» EXERCISE DETAILS: Render every nonblank line of the material below as a Markdown table with the columns "Row" and "Line". Number the rows in order.

» DATA PROVIDED:
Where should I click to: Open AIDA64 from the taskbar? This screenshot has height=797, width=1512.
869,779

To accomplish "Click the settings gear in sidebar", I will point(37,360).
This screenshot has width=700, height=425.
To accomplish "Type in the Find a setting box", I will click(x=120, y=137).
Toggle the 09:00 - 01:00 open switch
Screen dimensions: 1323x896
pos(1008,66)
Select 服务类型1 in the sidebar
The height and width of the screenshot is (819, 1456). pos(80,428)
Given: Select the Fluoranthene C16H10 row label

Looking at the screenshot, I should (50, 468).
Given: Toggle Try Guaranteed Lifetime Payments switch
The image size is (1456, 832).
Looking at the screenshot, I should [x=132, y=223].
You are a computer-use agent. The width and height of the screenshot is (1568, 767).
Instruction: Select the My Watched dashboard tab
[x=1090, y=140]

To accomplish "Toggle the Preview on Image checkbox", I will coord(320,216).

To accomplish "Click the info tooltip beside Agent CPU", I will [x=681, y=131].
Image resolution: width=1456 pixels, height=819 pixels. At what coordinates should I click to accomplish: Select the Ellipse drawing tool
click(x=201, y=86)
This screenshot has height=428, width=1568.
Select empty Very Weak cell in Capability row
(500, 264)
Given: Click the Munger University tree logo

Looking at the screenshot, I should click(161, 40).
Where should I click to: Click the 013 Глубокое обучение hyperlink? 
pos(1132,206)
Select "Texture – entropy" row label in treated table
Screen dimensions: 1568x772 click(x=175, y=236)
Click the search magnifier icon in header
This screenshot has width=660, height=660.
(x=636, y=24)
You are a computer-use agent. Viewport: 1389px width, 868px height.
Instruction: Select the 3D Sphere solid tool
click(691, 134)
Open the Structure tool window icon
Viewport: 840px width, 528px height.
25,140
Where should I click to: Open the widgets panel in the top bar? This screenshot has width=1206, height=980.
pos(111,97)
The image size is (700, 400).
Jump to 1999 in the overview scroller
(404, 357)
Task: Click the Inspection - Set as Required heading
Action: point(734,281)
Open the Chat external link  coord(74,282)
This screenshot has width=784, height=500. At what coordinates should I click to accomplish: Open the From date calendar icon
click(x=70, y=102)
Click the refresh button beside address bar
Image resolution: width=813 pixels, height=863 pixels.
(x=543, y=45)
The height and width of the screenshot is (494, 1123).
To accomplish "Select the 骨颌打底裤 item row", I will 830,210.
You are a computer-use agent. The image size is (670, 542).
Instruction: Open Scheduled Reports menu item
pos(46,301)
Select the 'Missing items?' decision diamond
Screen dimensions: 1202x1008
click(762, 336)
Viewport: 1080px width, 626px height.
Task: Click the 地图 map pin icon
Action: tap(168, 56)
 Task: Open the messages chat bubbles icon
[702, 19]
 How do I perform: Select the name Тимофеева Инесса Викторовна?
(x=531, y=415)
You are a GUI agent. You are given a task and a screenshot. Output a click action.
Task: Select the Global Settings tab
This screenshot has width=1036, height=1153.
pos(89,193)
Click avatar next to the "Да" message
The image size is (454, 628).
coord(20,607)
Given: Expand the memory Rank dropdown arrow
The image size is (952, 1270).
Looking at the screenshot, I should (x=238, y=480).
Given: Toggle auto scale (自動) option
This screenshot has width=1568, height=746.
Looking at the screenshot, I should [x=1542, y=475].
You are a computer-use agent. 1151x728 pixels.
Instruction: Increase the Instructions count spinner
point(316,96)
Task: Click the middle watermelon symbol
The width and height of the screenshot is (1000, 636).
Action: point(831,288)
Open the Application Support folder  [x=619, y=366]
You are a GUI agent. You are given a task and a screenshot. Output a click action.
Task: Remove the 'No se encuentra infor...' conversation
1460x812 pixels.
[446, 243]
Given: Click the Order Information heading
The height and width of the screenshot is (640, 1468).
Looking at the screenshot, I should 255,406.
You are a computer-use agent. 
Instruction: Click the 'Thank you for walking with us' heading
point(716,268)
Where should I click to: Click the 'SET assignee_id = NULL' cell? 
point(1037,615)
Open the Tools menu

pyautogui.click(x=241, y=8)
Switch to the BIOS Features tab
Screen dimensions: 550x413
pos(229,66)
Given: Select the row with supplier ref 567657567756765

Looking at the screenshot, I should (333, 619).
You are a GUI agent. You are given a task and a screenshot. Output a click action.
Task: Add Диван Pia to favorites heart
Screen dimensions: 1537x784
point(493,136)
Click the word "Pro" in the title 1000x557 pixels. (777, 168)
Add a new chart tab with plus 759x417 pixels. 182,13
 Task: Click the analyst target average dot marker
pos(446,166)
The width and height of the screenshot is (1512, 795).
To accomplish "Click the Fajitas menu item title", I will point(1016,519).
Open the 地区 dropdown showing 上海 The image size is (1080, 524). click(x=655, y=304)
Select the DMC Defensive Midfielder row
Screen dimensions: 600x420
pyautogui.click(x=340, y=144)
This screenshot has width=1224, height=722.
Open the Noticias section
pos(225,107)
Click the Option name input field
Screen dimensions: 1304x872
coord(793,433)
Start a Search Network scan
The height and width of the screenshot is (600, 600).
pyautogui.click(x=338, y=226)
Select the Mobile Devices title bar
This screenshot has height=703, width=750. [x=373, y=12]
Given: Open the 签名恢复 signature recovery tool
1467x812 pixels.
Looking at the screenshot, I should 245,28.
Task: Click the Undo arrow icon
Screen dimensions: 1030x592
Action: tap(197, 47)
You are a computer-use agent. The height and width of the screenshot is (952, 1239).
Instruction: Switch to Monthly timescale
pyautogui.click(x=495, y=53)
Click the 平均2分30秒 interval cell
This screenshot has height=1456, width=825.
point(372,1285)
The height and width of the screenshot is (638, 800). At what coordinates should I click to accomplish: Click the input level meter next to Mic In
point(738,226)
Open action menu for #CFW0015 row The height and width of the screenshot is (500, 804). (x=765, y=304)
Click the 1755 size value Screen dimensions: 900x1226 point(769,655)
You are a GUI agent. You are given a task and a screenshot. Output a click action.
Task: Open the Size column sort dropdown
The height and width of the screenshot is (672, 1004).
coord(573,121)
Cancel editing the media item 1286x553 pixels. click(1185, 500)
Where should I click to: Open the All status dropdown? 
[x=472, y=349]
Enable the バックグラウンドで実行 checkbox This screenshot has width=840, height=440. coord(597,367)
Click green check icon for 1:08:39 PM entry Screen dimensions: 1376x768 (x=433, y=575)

» OUTPUT FOR THIS TASK:
| Row | Line |
|---|---|
| 1 | Where should I click to: Open AIDA64 from the taskbar? This screenshot has height=797, width=1512. |
| 2 | 869,779 |
| 3 | To accomplish "Click the settings gear in sidebar", I will point(37,360). |
| 4 | This screenshot has width=700, height=425. |
| 5 | To accomplish "Type in the Find a setting box", I will click(x=120, y=137). |
| 6 | Toggle the 09:00 - 01:00 open switch |
| 7 | Screen dimensions: 1323x896 |
| 8 | pos(1008,66) |
| 9 | Select 服务类型1 in the sidebar |
| 10 | The height and width of the screenshot is (819, 1456). pos(80,428) |
| 11 | Given: Select the Fluoranthene C16H10 row label |
| 12 | Looking at the screenshot, I should (50, 468). |
| 13 | Given: Toggle Try Guaranteed Lifetime Payments switch |
| 14 | The image size is (1456, 832). |
| 15 | Looking at the screenshot, I should [x=132, y=223]. |
| 16 | You are a computer-use agent. The width and height of the screenshot is (1568, 767). |
| 17 | Instruction: Select the My Watched dashboard tab |
| 18 | [x=1090, y=140] |
| 19 | To accomplish "Toggle the Preview on Image checkbox", I will coord(320,216). |
| 20 | To accomplish "Click the info tooltip beside Agent CPU", I will [x=681, y=131]. |
| 21 | Image resolution: width=1456 pixels, height=819 pixels. At what coordinates should I click to accomplish: Select the Ellipse drawing tool |
| 22 | click(x=201, y=86) |
| 23 | This screenshot has height=428, width=1568. |
| 24 | Select empty Very Weak cell in Capability row |
| 25 | (500, 264) |
| 26 | Given: Click the Munger University tree logo |
| 27 | Looking at the screenshot, I should click(161, 40). |
| 28 | Where should I click to: Click the 013 Глубокое обучение hyperlink?  |
| 29 | pos(1132,206) |
| 30 | Select "Texture – entropy" row label in treated table |
| 31 | Screen dimensions: 1568x772 click(x=175, y=236) |
| 32 | Click the search magnifier icon in header |
| 33 | This screenshot has width=660, height=660. |
| 34 | (x=636, y=24) |
| 35 | You are a computer-use agent. Viewport: 1389px width, 868px height. |
| 36 | Instruction: Select the 3D Sphere solid tool |
| 37 | click(691, 134) |
| 38 | Open the Structure tool window icon |
| 39 | Viewport: 840px width, 528px height. |
| 40 | 25,140 |
| 41 | Where should I click to: Open the widgets panel in the top bar? This screenshot has width=1206, height=980. |
| 42 | pos(111,97) |
| 43 | The image size is (700, 400). |
| 44 | Jump to 1999 in the overview scroller |
| 45 | (404, 357) |
| 46 | Task: Click the Inspection - Set as Required heading |
| 47 | Action: point(734,281) |
| 48 | Open the Chat external link  coord(74,282) |
| 49 | This screenshot has width=784, height=500. At what coordinates should I click to accomplish: Open the From date calendar icon |
| 50 | click(x=70, y=102) |
| 51 | Click the refresh button beside address bar |
| 52 | Image resolution: width=813 pixels, height=863 pixels. |
| 53 | (x=543, y=45) |
| 54 | The height and width of the screenshot is (494, 1123). |
| 55 | To accomplish "Select the 骨颌打底裤 item row", I will 830,210. |
| 56 | You are a computer-use agent. The image size is (670, 542). |
| 57 | Instruction: Open Scheduled Reports menu item |
| 58 | pos(46,301) |
| 59 | Select the 'Missing items?' decision diamond |
| 60 | Screen dimensions: 1202x1008 |
| 61 | click(762, 336) |
| 62 | Viewport: 1080px width, 626px height. |
| 63 | Task: Click the 地图 map pin icon |
| 64 | Action: tap(168, 56) |
| 65 |  Task: Open the messages chat bubbles icon |
| 66 | [702, 19] |
| 67 |  How do I perform: Select the name Тимофеева Инесса Викторовна? |
| 68 | (x=531, y=415) |
| 69 | You are a GUI agent. You are given a task and a screenshot. Output a click action. |
| 70 | Task: Select the Global Settings tab |
| 71 | This screenshot has width=1036, height=1153. |
| 72 | pos(89,193) |
| 73 | Click avatar next to the "Да" message |
| 74 | The image size is (454, 628). |
| 75 | coord(20,607) |
| 76 | Given: Expand the memory Rank dropdown arrow |
| 77 | The image size is (952, 1270). |
| 78 | Looking at the screenshot, I should (x=238, y=480). |
| 79 | Given: Toggle auto scale (自動) option |
| 80 | This screenshot has width=1568, height=746. |
| 81 | Looking at the screenshot, I should [x=1542, y=475]. |
| 82 | You are a computer-use agent. 1151x728 pixels. |
| 83 | Instruction: Increase the Instructions count spinner |
| 84 | point(316,96) |
| 85 | Task: Click the middle watermelon symbol |
| 86 | The width and height of the screenshot is (1000, 636). |
| 87 | Action: point(831,288) |
| 88 | Open the Application Support folder  [x=619, y=366] |
| 89 | You are a GUI agent. You are given a task and a screenshot. Output a click action. |
| 90 | Task: Remove the 'No se encuentra infor...' conversation |
| 91 | 1460x812 pixels. |
| 92 | [446, 243] |
| 93 | Given: Click the Order Information heading |
| 94 | The height and width of the screenshot is (640, 1468). |
| 95 | Looking at the screenshot, I should 255,406. |
| 96 | You are a computer-use agent.  |
| 97 | Instruction: Click the 'Thank you for walking with us' heading |
| 98 | point(716,268) |
| 99 | Where should I click to: Click the 'SET assignee_id = NULL' cell?  |
| 100 | point(1037,615) |
| 101 | Open the Tools menu |
| 102 | pyautogui.click(x=241, y=8) |
| 103 | Switch to the BIOS Features tab |
| 104 | Screen dimensions: 550x413 |
| 105 | pos(229,66) |
| 106 | Given: Select the row with supplier ref 567657567756765 |
| 107 | Looking at the screenshot, I should (333, 619). |
| 108 | You are a GUI agent. You are given a task and a screenshot. Output a click action. |
| 109 | Task: Add Диван Pia to favorites heart |
| 110 | Screen dimensions: 1537x784 |
| 111 | point(493,136) |
| 112 | Click the word "Pro" in the title 1000x557 pixels. (777, 168) |
| 113 | Add a new chart tab with plus 759x417 pixels. 182,13 |
| 114 |  Task: Click the analyst target average dot marker |
| 115 | pos(446,166) |
| 116 | The width and height of the screenshot is (1512, 795). |
| 117 | To accomplish "Click the Fajitas menu item title", I will point(1016,519). |
| 118 | Open the 地区 dropdown showing 上海 The image size is (1080, 524). click(x=655, y=304) |
| 119 | Select the DMC Defensive Midfielder row |
| 120 | Screen dimensions: 600x420 |
| 121 | pyautogui.click(x=340, y=144) |
| 122 | This screenshot has width=1224, height=722. |
| 123 | Open the Noticias section |
| 124 | pos(225,107) |
| 125 | Click the Option name input field |
| 126 | Screen dimensions: 1304x872 |
| 127 | coord(793,433) |
| 128 | Start a Search Network scan |
| 129 | The height and width of the screenshot is (600, 600). |
| 130 | pyautogui.click(x=338, y=226) |
| 131 | Select the Mobile Devices title bar |
| 132 | This screenshot has height=703, width=750. [x=373, y=12] |
| 133 | Given: Open the 签名恢复 signature recovery tool |
| 134 | 1467x812 pixels. |
| 135 | Looking at the screenshot, I should 245,28. |
| 136 | Task: Click the Undo arrow icon |
| 137 | Screen dimensions: 1030x592 |
| 138 | Action: tap(197, 47) |
| 139 | You are a computer-use agent. The height and width of the screenshot is (952, 1239). |
| 140 | Instruction: Switch to Monthly timescale |
| 141 | pyautogui.click(x=495, y=53) |
| 142 | Click the 平均2分30秒 interval cell |
| 143 | This screenshot has height=1456, width=825. |
| 144 | point(372,1285) |
| 145 | The height and width of the screenshot is (638, 800). At what coordinates should I click to accomplish: Click the input level meter next to Mic In |
| 146 | point(738,226) |
| 147 | Open action menu for #CFW0015 row The height and width of the screenshot is (500, 804). (x=765, y=304) |
| 148 | Click the 1755 size value Screen dimensions: 900x1226 point(769,655) |
| 149 | You are a GUI agent. You are given a task and a screenshot. Output a click action. |
| 150 | Task: Open the Size column sort dropdown |
| 151 | The height and width of the screenshot is (672, 1004). |
| 152 | coord(573,121) |
| 153 | Cancel editing the media item 1286x553 pixels. click(1185, 500) |
| 154 | Where should I click to: Open the All status dropdown?  |
| 155 | [x=472, y=349] |
| 156 | Enable the バックグラウンドで実行 checkbox This screenshot has width=840, height=440. coord(597,367) |
| 157 | Click green check icon for 1:08:39 PM entry Screen dimensions: 1376x768 (x=433, y=575) |